In 1970 or 1971, Walt left Bill Carter and opened his own business in a small garage in Van Nuys. It was known as Walt’s Custom Studio. Over the years there would be other locations and during the van craze he worked with manufacturers to decorate their popular custom conversions. By the early 1970s Walt had established a solid reputation as a pinstriper/sign painter and he decided to start doing full custom paint jobs. One of the first cars Walt painted after opening up his own studio was a 1963 Chevrolet Impala belonging to Jesse Valadez, a member of the Imperials Car Club from East Los Angeles. Jesse had spent the summer of 1971 prepping the car for paint, and he hauled it over to Walt for a one of a kind paint job. The first version of the car was kind of orange with swirls. Jesse was not too satisfied, and he took the car back to Walt telling him he wanted something different. He wanted a few roses on the car. They decided on roses, Mexican style roses. The kind that was used to decorate a local Mexican restaurant.

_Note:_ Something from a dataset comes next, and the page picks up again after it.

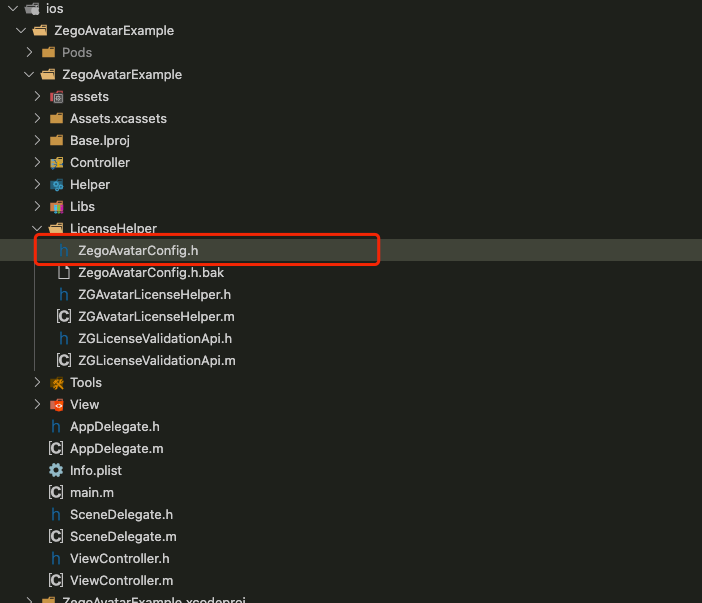Screen dimensions: 702x603
Task: Collapse the top-level ios folder
Action: [9, 9]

Walt spent six months decorating the car with about 40 hand painted roses. Once completed Jesse’s Impala, known as the Gypsy Rose, became quite a sensation at car shows. The Gypsy Rose was later wrecked, and Walt was called upon to paint a replacement 1964 Chevrolet Impala for Jesse. The second “Gypsy Rose”, featured many more roses than the first version and every custom paint trick in the book. It was an immediate sensation, in no small part because it was featured weekly in the opening credits of popular TV show “Chico and the Man”. The second “Gypsy Rose” became the most famous lowrider of all time and the inspiration for many fabulous lowrider custom paint jobs in the years to come. In later years Walt would devote most of his efforts at pinstriping, graphics and sign painting and he developed a loyal following of customers. Owners of high quality lowrider cars, like those of the Lifestyle car club, particularly sought out Walt to add a special touch to their spectacular paint work. Walt ran a studio called The Candy Factory together with Mario Gomez. At The Candy Factory Mario designed and applied custom paint jobs while Walt did the striping.